Harold shifts his torso to look at her. It never stops being disconcerting that she is here in his space. "Feel what, Ms. Groves?"

"Ma'am." Her eyes are big now, luminous in the dimming light. Her mouth curls into a sly grin. "She is speaking. She is fixing things. God is correcting your mistake, Harold."

* * *

The voice repeats the message and John hurries to rip a sheet of paper from a pad on Carter's stand. John's fingers tremble at the recognition of the last eight digits. They haunt his every breathing moment. They are the numbers of the day Joss died. He pauses. But what do the numbers in front of them mean?

* * *

A/N: Sorry non-Americans. We write our dates month/day/year. I know it's not like that everywhere.


	2. Chapter 2

Harold is unnerved. He attempts to focus his energy on the task of diverting money from an offshore account of their latest number into a well-respected charity's fund. It's only a matter of moments that Ms. Shaw will have at the database they need to secure the code for the account.

Ms. Groves, however, is the happiest he's ever seen her. She continues babbling in the background. He hates to admit it but whatever connection she's established with the machine seems to have gotten stronger in her mind and she is in a bigger frenzy than normal.

"I can help you, Harold."

His fingers pause above his keyboard. "I don't need any help, Ms. Groves." He addresses her without turning.

"But you do. The time is coming. We will all repent of our sins when She speaks."

Harold tenses. Shaw is calling his name.

It takes him moments to respond. "Yes, I got that, Ms. Shaw. The money was transferred. You may exit the facility."

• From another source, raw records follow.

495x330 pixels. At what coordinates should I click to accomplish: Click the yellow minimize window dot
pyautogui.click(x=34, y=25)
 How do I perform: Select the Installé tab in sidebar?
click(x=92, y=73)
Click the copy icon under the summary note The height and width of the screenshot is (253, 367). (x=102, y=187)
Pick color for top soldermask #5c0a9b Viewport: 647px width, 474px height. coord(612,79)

"We can all go to paradise."

Harold removes his glasses and swipes across his eyes with a handkerchief. His heart is beating fast. It is very hard not to see the things he built crumbling little by little.

* * *

"I need your help." John plops the crinkled paper on Harold's clutter free desk. The library is the same as it's always been, but John finds Finch away from his usual spot next to the enclosed Samantha Groves and in the back in a small room that was previously used strictly for storage.

Harold looks down at the paper then up at John. "Hello to you too, Mr. Reese."

John knows Finch is shocked to see him. He has grown distant since Joss's death. He knows deep down that it's not Finch's fault any of this happened, but in the irrationality of his grief, he couldn't help but thrust some of the blame onto Harold. He finds himself torn between the enduring friendship they've forged and his inability to compartmentalize the myriad of his emotions.

"I need to know what those numbers mean."

Harold looks at the scribbled digits and shakes his head. "What is this, John? Where did you obtain it?"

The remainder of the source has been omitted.